BEGIN

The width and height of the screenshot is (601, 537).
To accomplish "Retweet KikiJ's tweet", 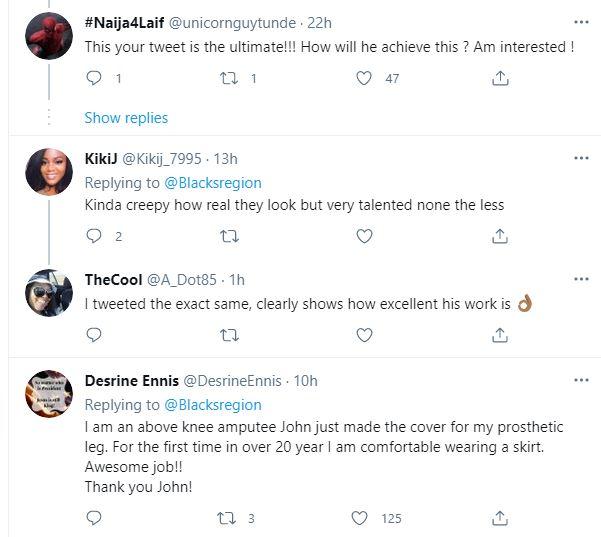I will point(229,236).
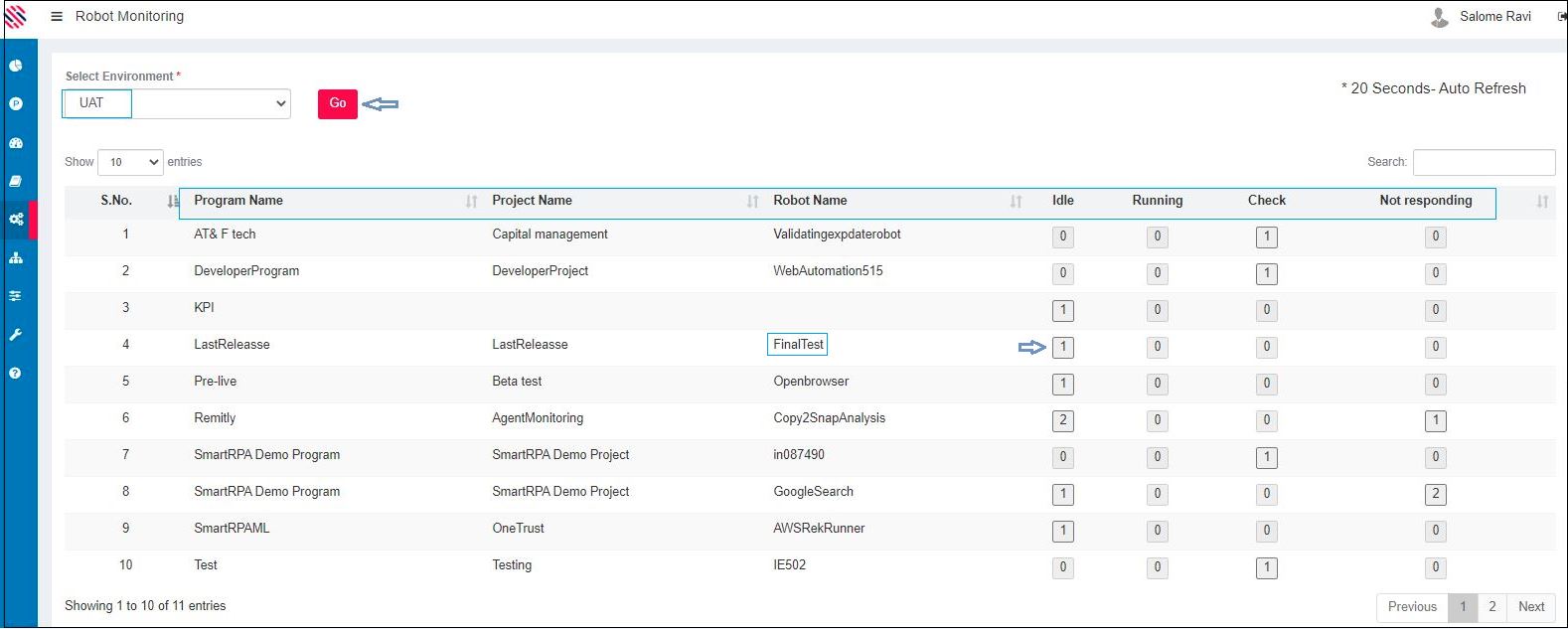1568x629 pixels.
Task: Open the Show entries count dropdown
Action: (130, 162)
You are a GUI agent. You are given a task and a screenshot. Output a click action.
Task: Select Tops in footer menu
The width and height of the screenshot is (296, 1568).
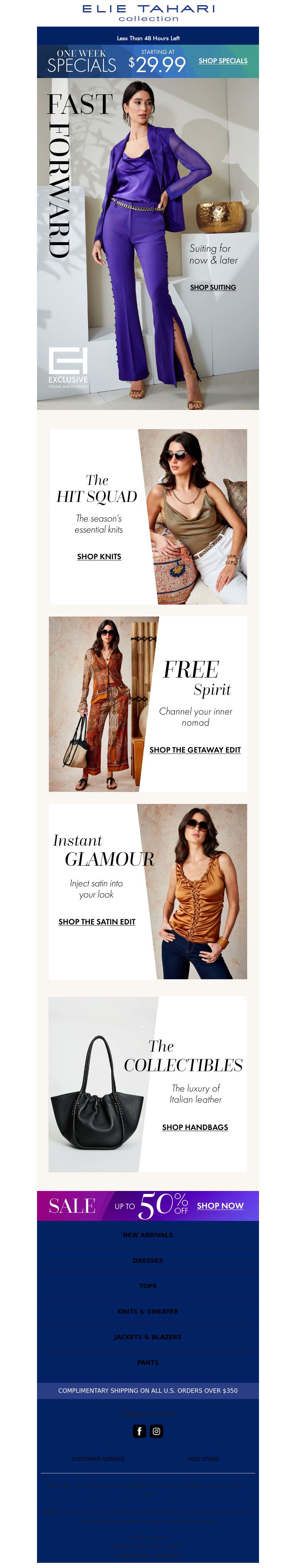tap(148, 1286)
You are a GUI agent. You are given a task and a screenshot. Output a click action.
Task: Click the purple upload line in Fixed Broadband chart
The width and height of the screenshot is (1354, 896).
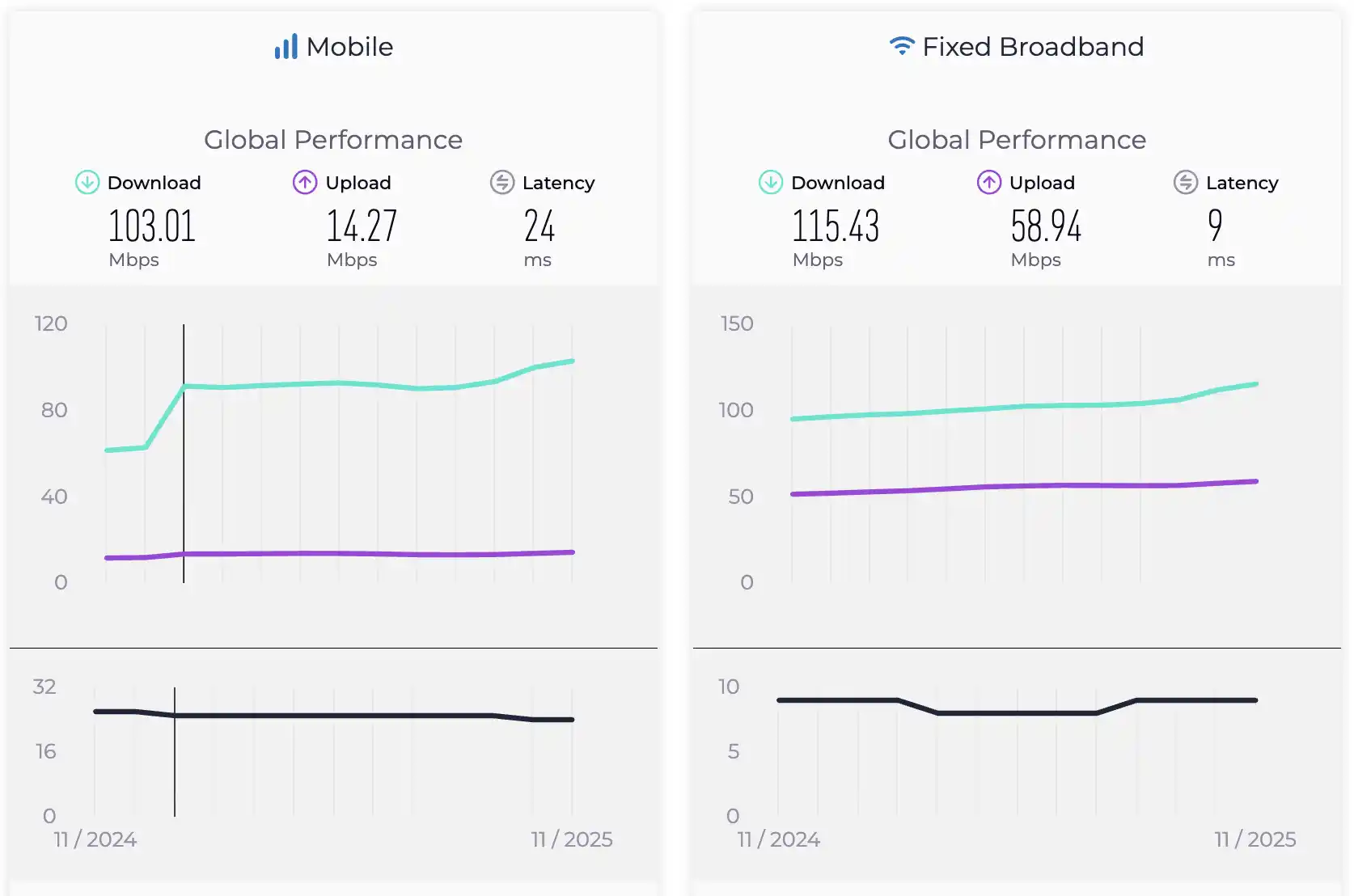(x=1024, y=486)
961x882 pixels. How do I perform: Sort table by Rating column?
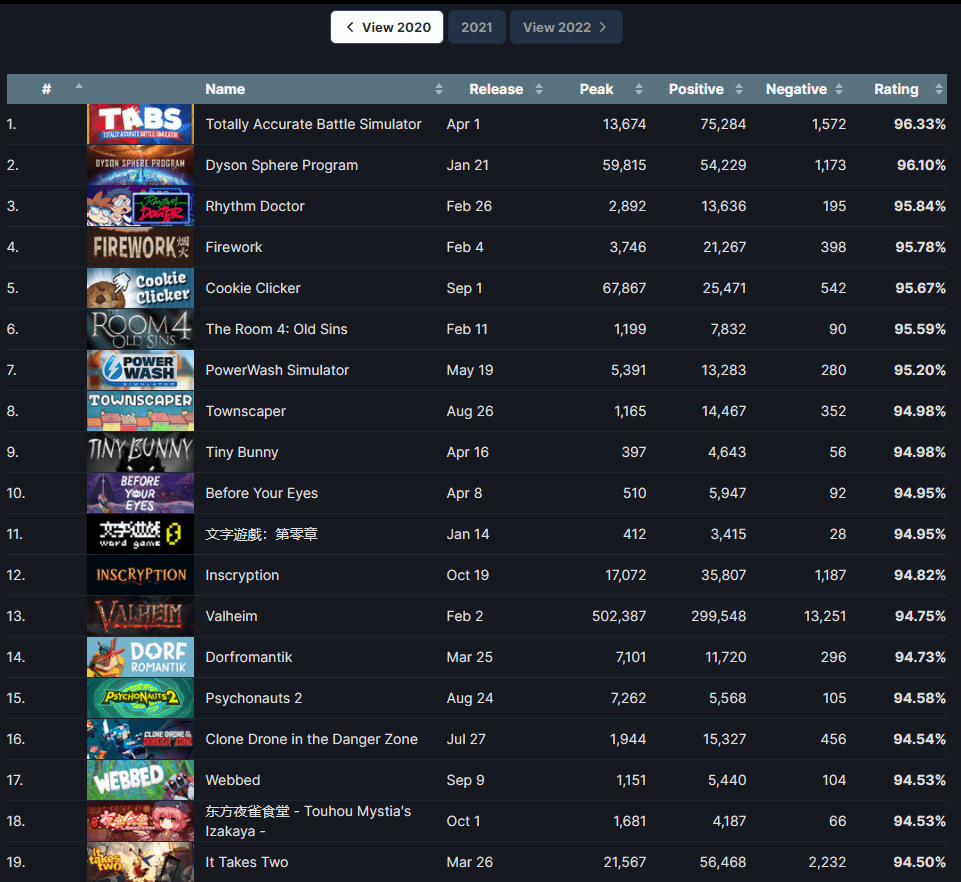(x=896, y=89)
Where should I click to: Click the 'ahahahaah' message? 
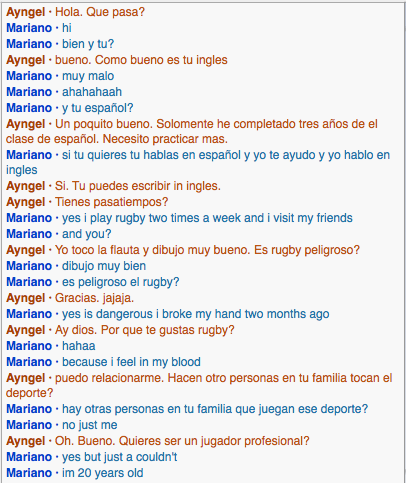(92, 92)
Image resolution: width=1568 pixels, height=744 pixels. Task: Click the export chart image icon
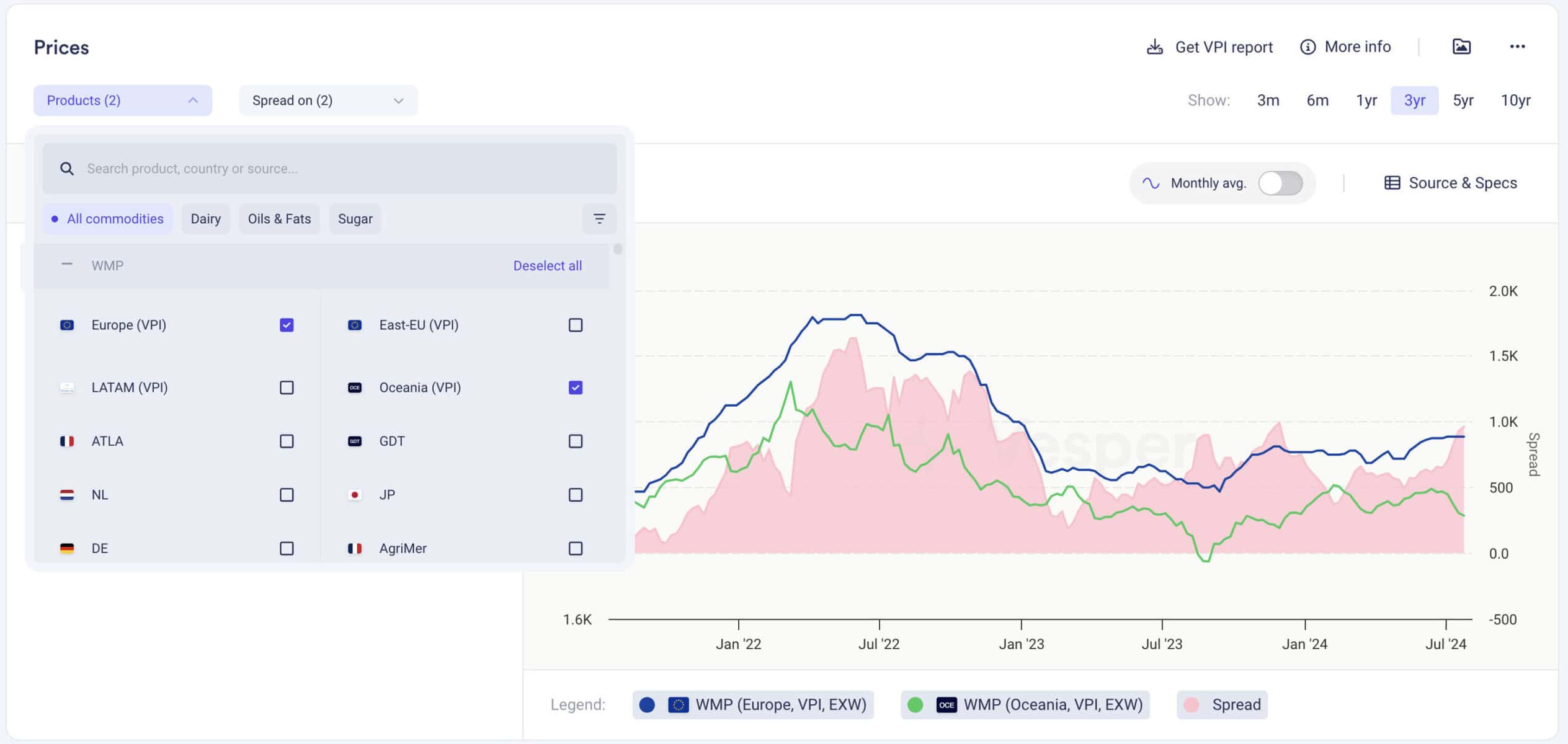pos(1461,46)

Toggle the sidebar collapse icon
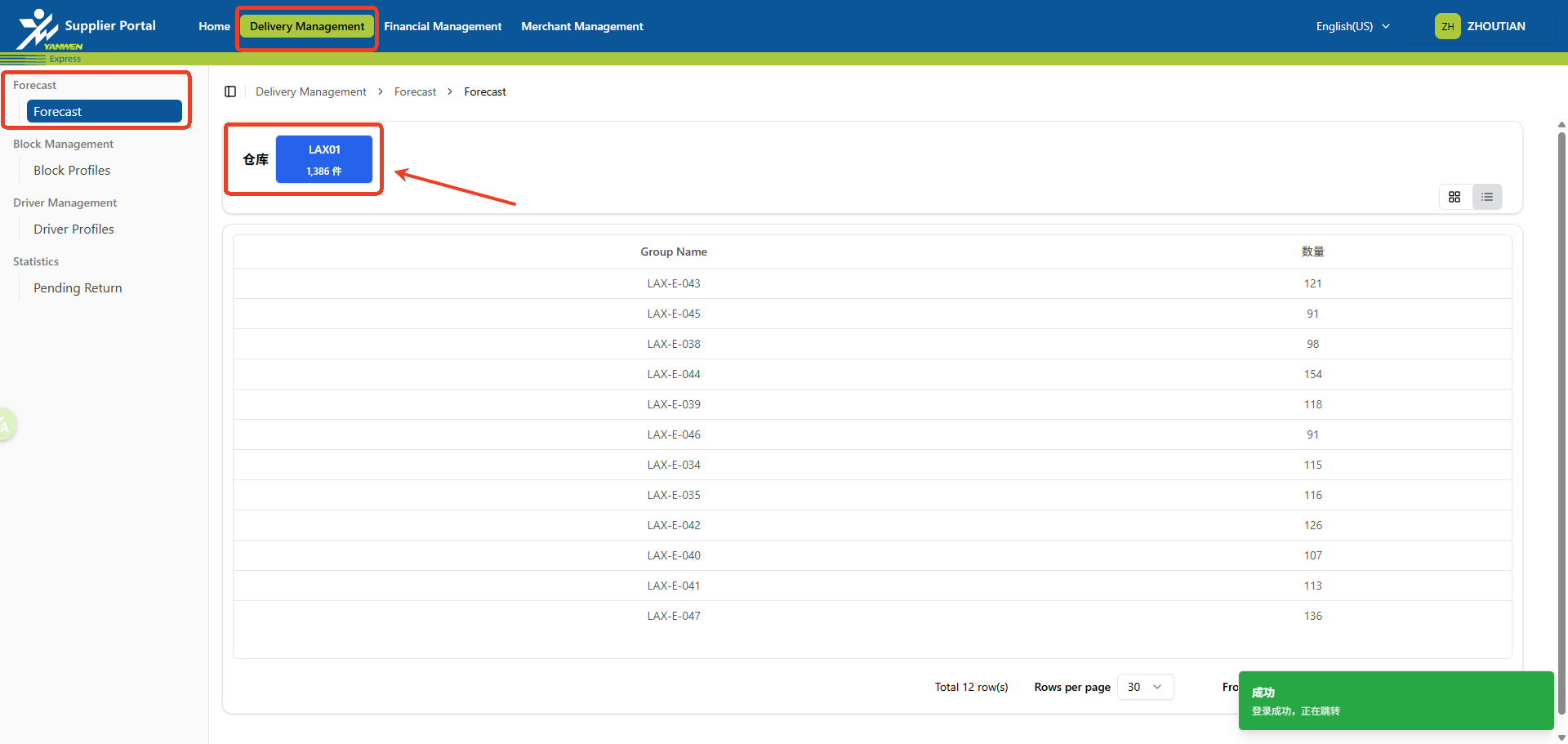click(230, 91)
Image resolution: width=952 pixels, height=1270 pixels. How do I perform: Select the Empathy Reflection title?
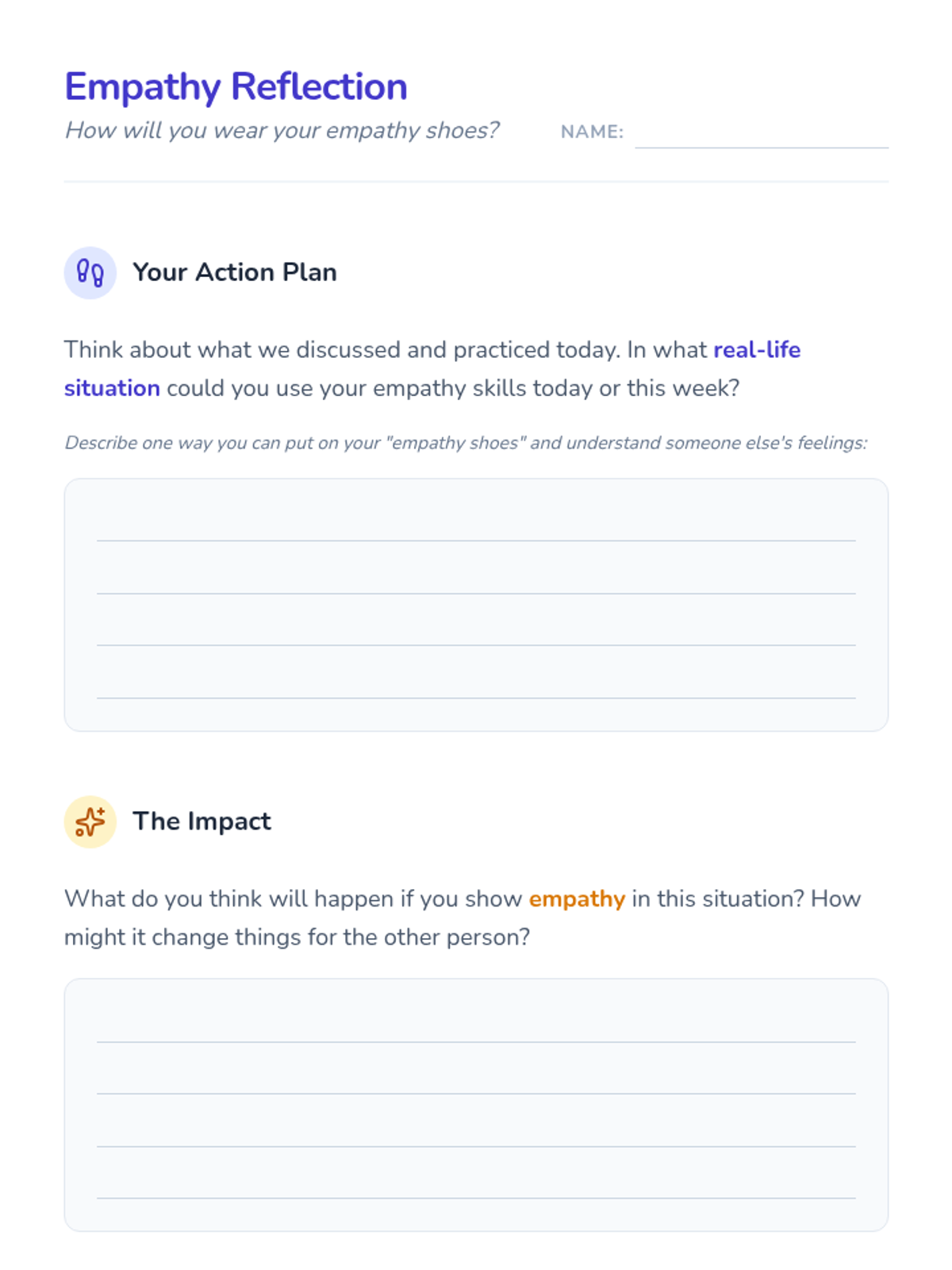[236, 87]
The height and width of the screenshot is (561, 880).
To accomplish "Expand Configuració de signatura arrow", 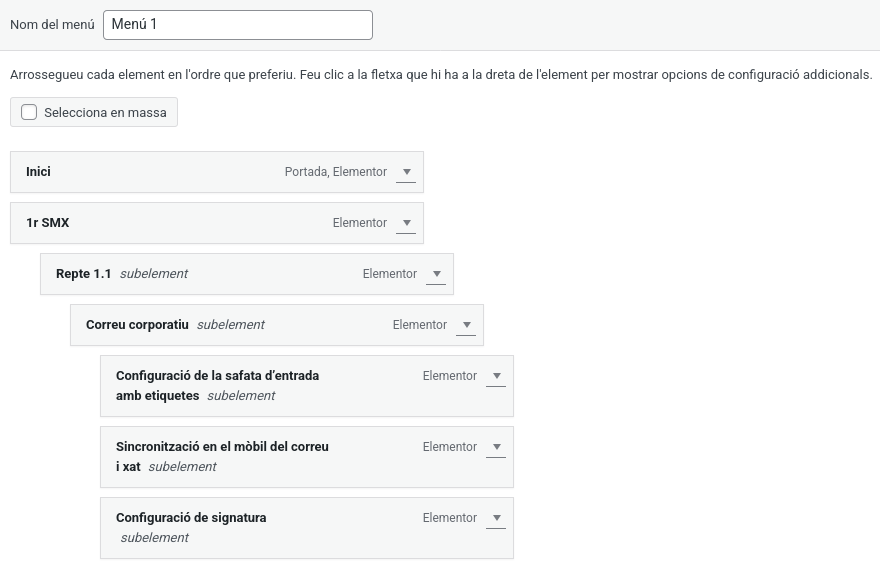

END

(Exercise):
Give back an exact copy of only the lines from the one with "Image resolution: width=952" through the final line of the material, both included. Pictures do not belong in it.

(Result of this task):
Image resolution: width=952 pixels, height=1270 pixels. How do I perform: Select the Empathy Reflection title?
[236, 87]
The height and width of the screenshot is (561, 880).
To accomplish "Expand Configuració de signatura arrow", 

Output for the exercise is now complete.